━━ EXTRACTED ENTRIES

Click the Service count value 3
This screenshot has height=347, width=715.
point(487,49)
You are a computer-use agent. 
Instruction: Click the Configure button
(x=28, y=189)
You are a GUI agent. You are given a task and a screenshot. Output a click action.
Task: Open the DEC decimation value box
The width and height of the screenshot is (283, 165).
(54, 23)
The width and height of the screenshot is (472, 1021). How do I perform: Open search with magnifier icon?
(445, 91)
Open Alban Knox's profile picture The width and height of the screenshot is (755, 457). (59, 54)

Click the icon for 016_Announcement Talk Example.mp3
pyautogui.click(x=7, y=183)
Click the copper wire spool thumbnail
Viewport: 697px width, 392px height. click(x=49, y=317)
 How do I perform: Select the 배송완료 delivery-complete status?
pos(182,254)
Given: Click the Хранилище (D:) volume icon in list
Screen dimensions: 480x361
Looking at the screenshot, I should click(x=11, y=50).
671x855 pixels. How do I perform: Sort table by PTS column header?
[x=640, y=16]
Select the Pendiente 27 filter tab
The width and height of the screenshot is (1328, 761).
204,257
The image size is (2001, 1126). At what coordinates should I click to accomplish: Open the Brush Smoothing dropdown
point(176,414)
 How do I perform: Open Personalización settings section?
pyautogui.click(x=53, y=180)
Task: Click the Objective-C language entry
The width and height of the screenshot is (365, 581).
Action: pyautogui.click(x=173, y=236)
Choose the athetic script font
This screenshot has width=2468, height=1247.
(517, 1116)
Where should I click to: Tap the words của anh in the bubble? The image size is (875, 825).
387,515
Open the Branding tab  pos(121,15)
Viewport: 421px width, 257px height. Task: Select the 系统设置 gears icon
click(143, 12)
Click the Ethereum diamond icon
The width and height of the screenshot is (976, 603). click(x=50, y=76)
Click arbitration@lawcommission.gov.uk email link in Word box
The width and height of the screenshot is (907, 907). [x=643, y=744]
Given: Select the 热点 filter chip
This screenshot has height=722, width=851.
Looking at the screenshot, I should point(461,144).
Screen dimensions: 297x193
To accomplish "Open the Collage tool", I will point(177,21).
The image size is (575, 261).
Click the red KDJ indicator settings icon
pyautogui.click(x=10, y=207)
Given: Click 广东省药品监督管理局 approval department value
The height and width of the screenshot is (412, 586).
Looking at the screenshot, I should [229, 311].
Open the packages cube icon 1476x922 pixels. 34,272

━━━━

**REQUIREMENT**
Retype every one of the entries above without changing a character, keeping the same line breaks.

**WRITTEN RESPONSE**
Click the Service count value 3
This screenshot has height=347, width=715.
point(487,49)
You are a computer-use agent. 
Instruction: Click the Configure button
(x=28, y=189)
You are a GUI agent. You are given a task and a screenshot. Output a click action.
Task: Open the DEC decimation value box
The width and height of the screenshot is (283, 165).
(54, 23)
The width and height of the screenshot is (472, 1021). How do I perform: Open search with magnifier icon?
(445, 91)
Open Alban Knox's profile picture The width and height of the screenshot is (755, 457). (59, 54)

Click the icon for 016_Announcement Talk Example.mp3
pyautogui.click(x=7, y=183)
Click the copper wire spool thumbnail
Viewport: 697px width, 392px height. click(x=49, y=317)
 How do I perform: Select the 배송완료 delivery-complete status?
pos(182,254)
Given: Click the Хранилище (D:) volume icon in list
Screen dimensions: 480x361
Looking at the screenshot, I should click(x=11, y=50).
671x855 pixels. How do I perform: Sort table by PTS column header?
[x=640, y=16]
Select the Pendiente 27 filter tab
The width and height of the screenshot is (1328, 761).
204,257
The image size is (2001, 1126). At what coordinates should I click to accomplish: Open the Brush Smoothing dropdown
point(176,414)
 How do I perform: Open Personalización settings section?
pyautogui.click(x=53, y=180)
Task: Click the Objective-C language entry
The width and height of the screenshot is (365, 581).
Action: pyautogui.click(x=173, y=236)
Choose the athetic script font
This screenshot has width=2468, height=1247.
(517, 1116)
Where should I click to: Tap the words của anh in the bubble? The image size is (875, 825).
387,515
Open the Branding tab  pos(121,15)
Viewport: 421px width, 257px height. Task: Select the 系统设置 gears icon
click(143, 12)
Click the Ethereum diamond icon
The width and height of the screenshot is (976, 603). click(x=50, y=76)
Click arbitration@lawcommission.gov.uk email link in Word box
The width and height of the screenshot is (907, 907). [x=643, y=744]
Given: Select the 热点 filter chip
This screenshot has height=722, width=851.
Looking at the screenshot, I should point(461,144).
Screen dimensions: 297x193
To accomplish "Open the Collage tool", I will point(177,21).
The image size is (575, 261).
Click the red KDJ indicator settings icon
pyautogui.click(x=10, y=207)
Given: Click 广东省药品监督管理局 approval department value
The height and width of the screenshot is (412, 586).
Looking at the screenshot, I should [229, 311].
Open the packages cube icon 1476x922 pixels. 34,272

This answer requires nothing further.